2pv6

Publication Abstract from PubMed

Although rarely elicited during natural human infection, the most broadly neutralizing antibodies (BNAbs) against diverse human immunodeficiency virus (HIV)-1 strains target the membrane-proximal ectodomain region (MPER) of viral gp41. To gain insight into MPER antigenicity, immunogenicity, and viral function, we studied its structure in the lipid environment by a combination of nuclear magnetic resonance (NMR), electron paramagnetic resonance (EPR), and surface plasmon resonance (SPR) techniques. The analyses revealed a tilted N-terminal alpha helix (aa 664-672) connected via a short hinge to a flat C-terminal helical segment (675-683). This metastable L-shaped structure is immersed in viral membrane and, therefore, less accessible to immune attack. Nonetheless, the 4E10 BNAb extracts buried W672 and F673 after initial encounter with the surface-embedded MPER. The data suggest how BNAbs may perturb tryptophan residue-associated viral fusion involving the mobile N-terminal MPER segment and, given conservation of MPER sequences in HIV-1, HIV-2, and SIV, have important implications for structure-guided vaccine design.

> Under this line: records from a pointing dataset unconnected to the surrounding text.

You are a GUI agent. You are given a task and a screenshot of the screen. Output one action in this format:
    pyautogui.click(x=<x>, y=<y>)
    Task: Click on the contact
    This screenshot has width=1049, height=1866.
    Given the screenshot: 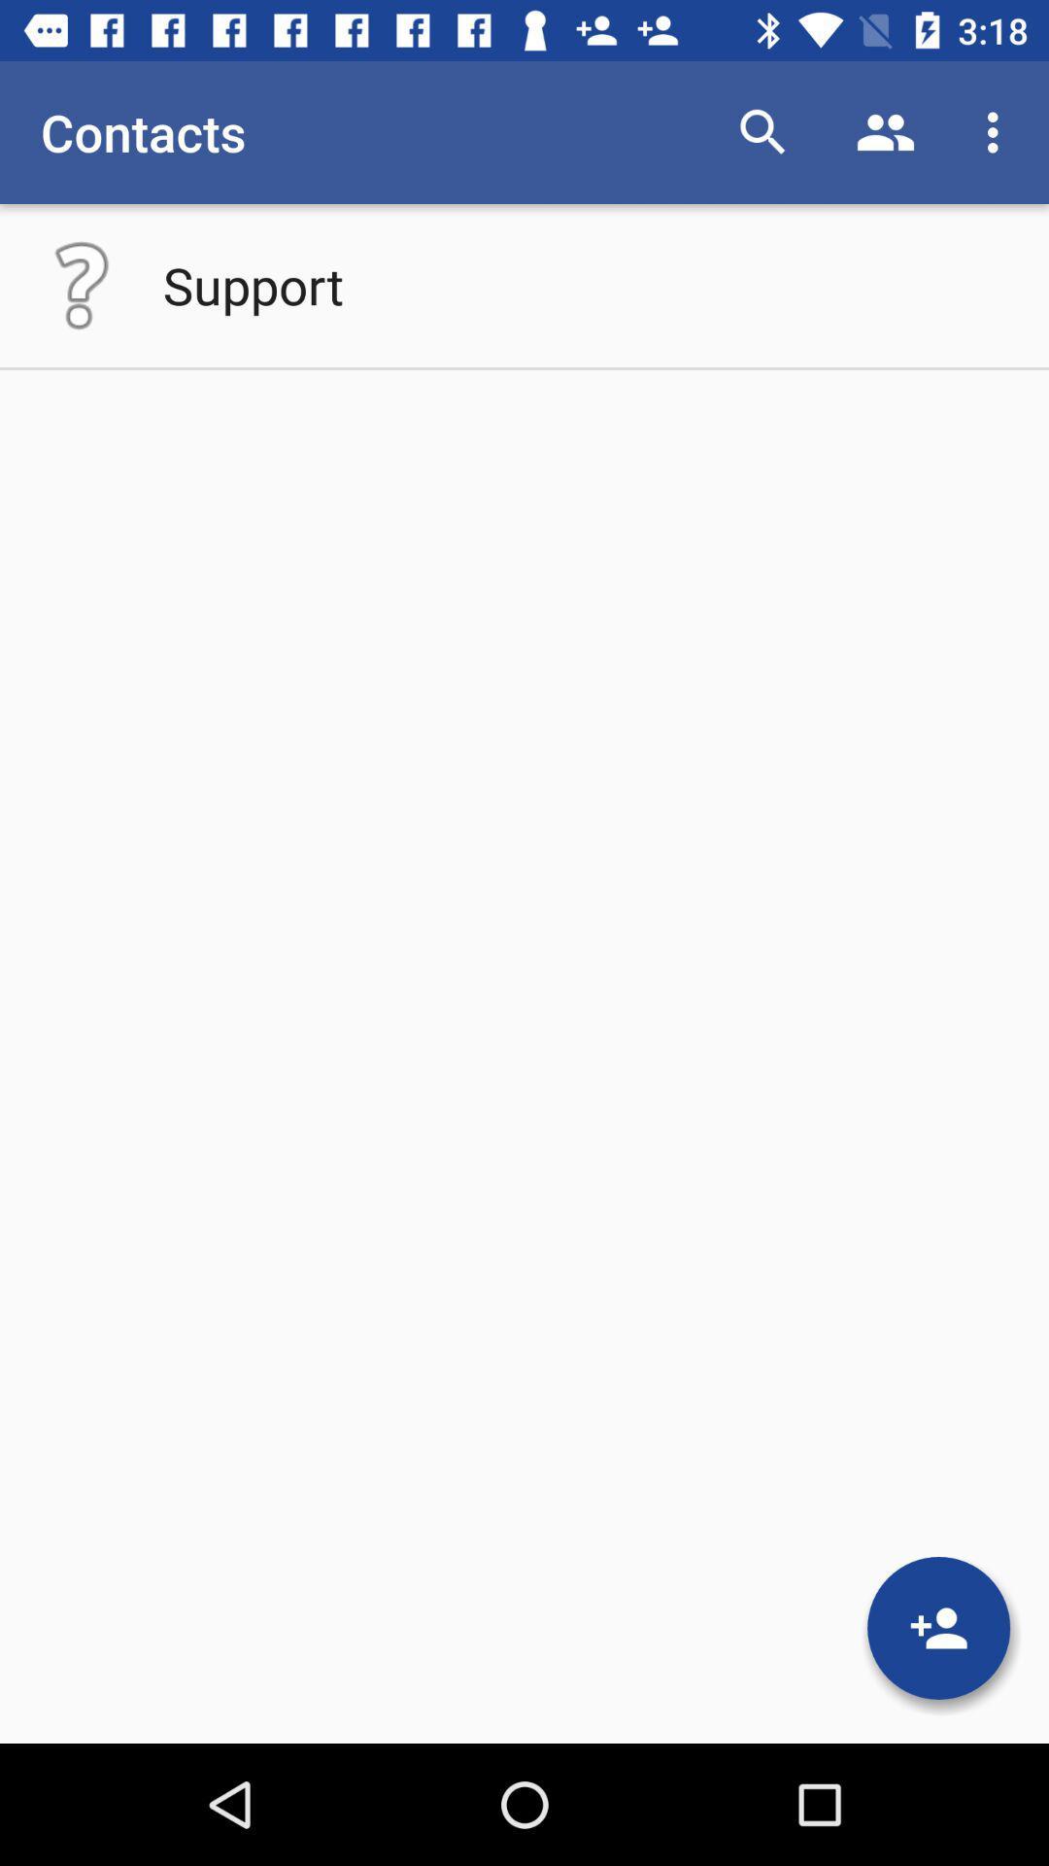 What is the action you would take?
    pyautogui.click(x=938, y=1628)
    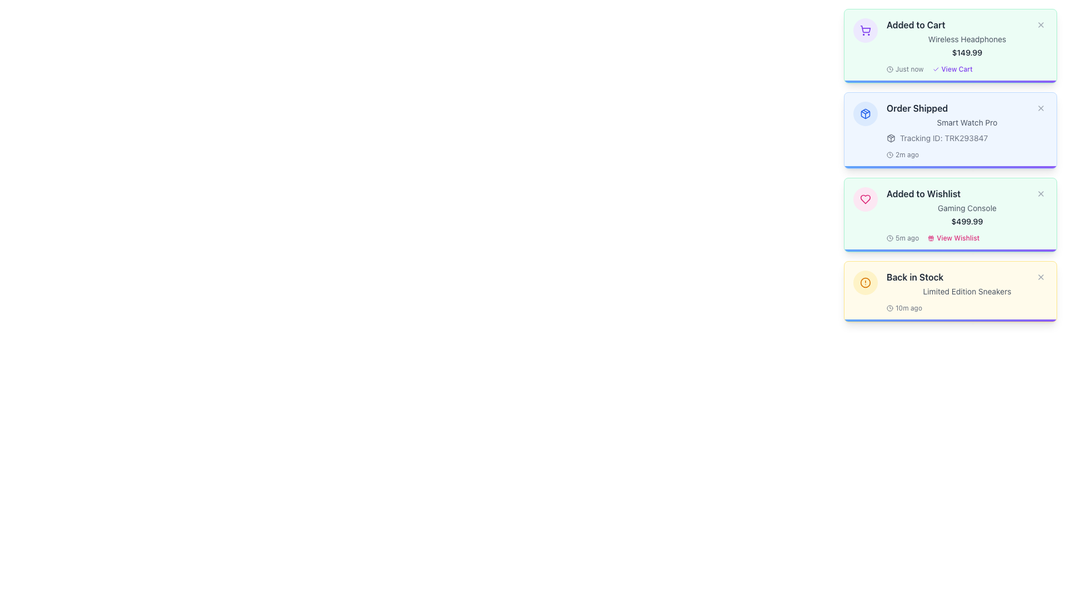  What do you see at coordinates (903, 154) in the screenshot?
I see `the time indicator element displaying '2m ago' with a clock icon located within the 'Order Shipped' notification card` at bounding box center [903, 154]. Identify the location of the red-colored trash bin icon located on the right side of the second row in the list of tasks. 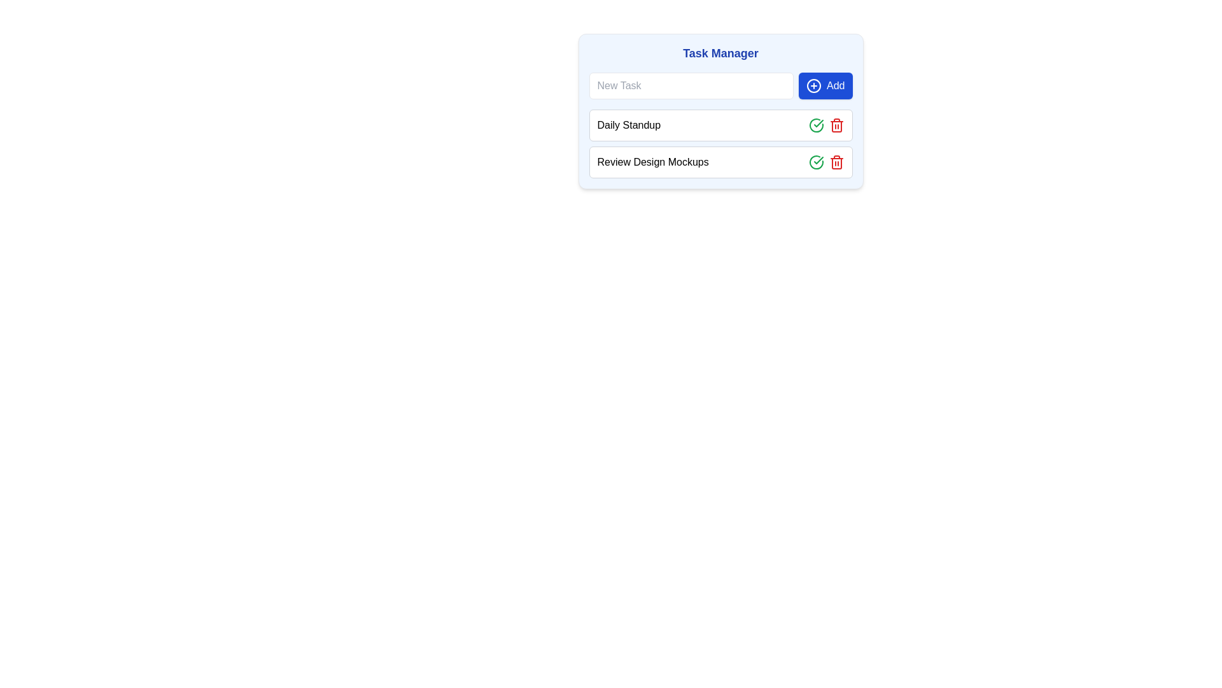
(837, 161).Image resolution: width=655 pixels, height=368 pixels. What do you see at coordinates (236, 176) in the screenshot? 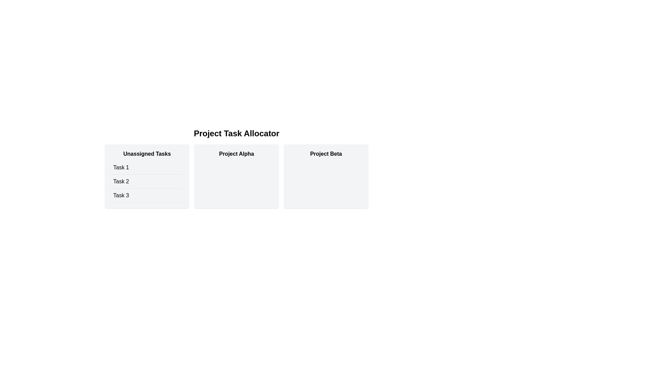
I see `the task Task 3 from the project Project Alpha and return it to the unassigned list` at bounding box center [236, 176].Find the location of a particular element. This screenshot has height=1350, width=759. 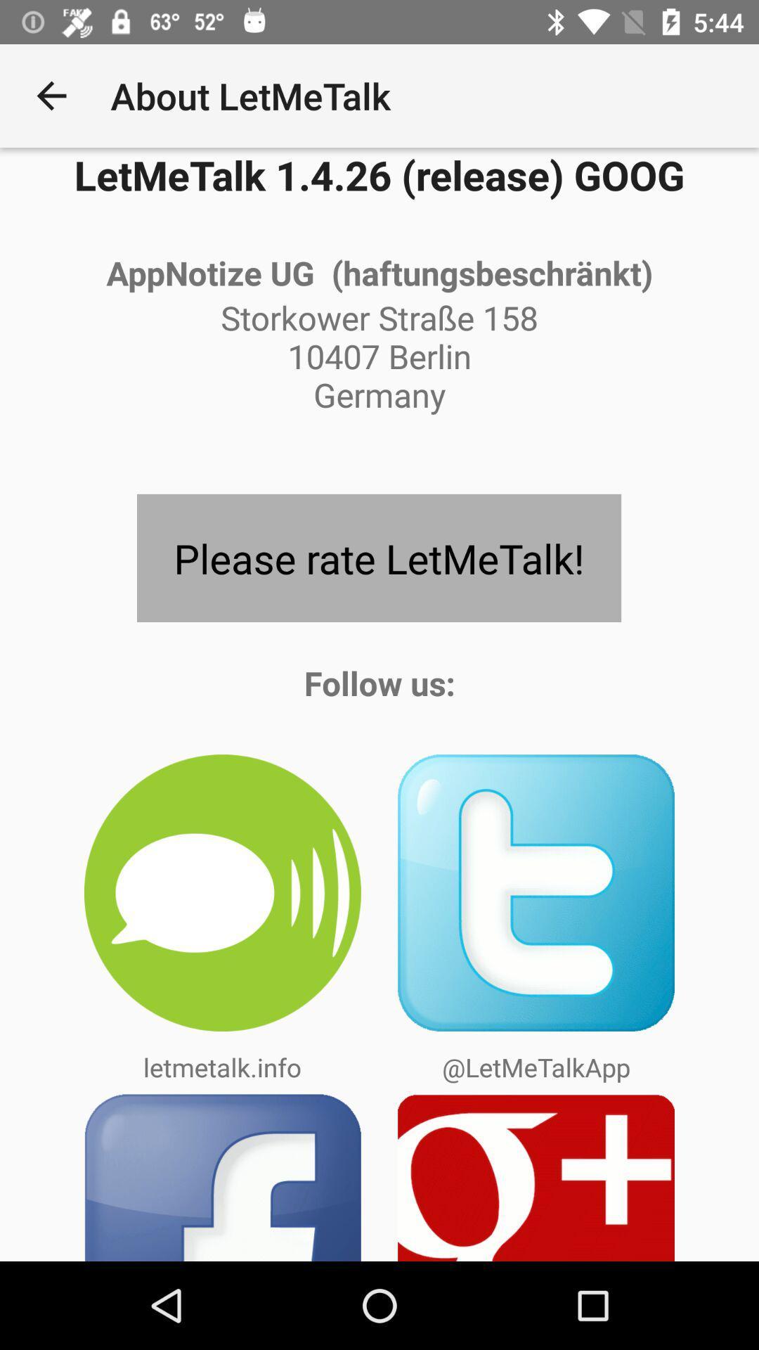

the icon below is located at coordinates (222, 892).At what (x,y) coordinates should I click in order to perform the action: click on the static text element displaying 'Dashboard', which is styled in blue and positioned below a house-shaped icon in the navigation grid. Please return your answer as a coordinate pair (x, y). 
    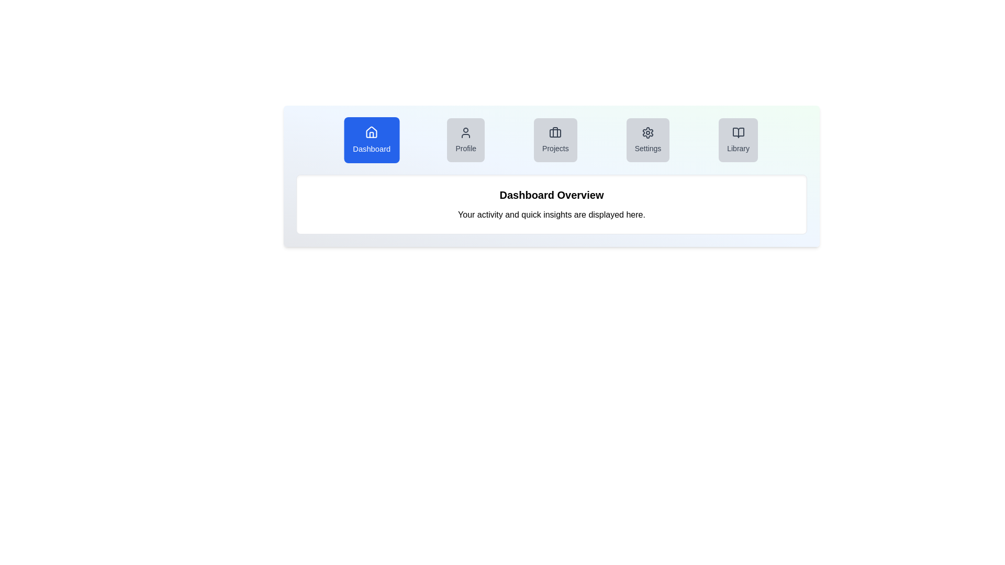
    Looking at the image, I should click on (371, 149).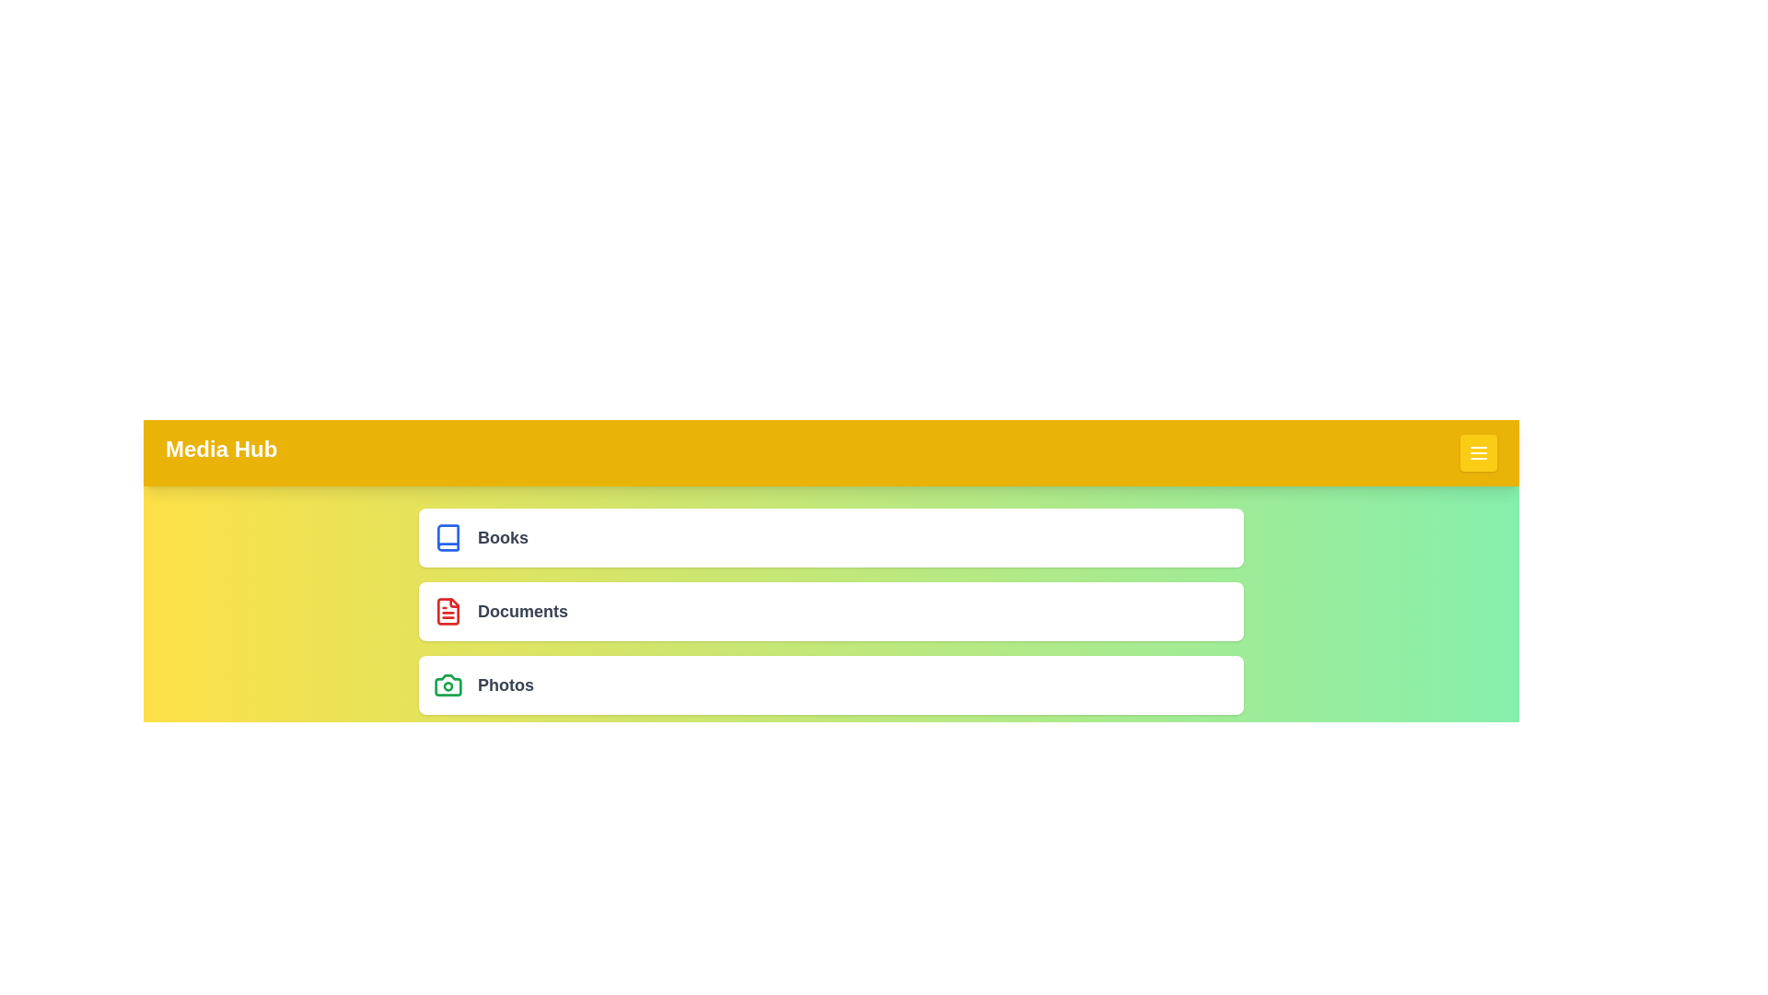 The height and width of the screenshot is (995, 1768). I want to click on the menu item icon corresponding to Photos, so click(448, 685).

HIV-1 broadly neutralizing antibody extracts its epitope from a kinked gp41 ectodomain region on the viral membrane.,Sun ZY, Oh KJ, Kim M, Yu J, Brusic V, Song L, Qiao Z, Wang JH, Wagner G, Reinherz EL Immunity. 2008 Jan;28(1):52-63. PMID:18191596^[1]

From MEDLINE®/PubMed®, a database of the U.S. National Library of Medicine.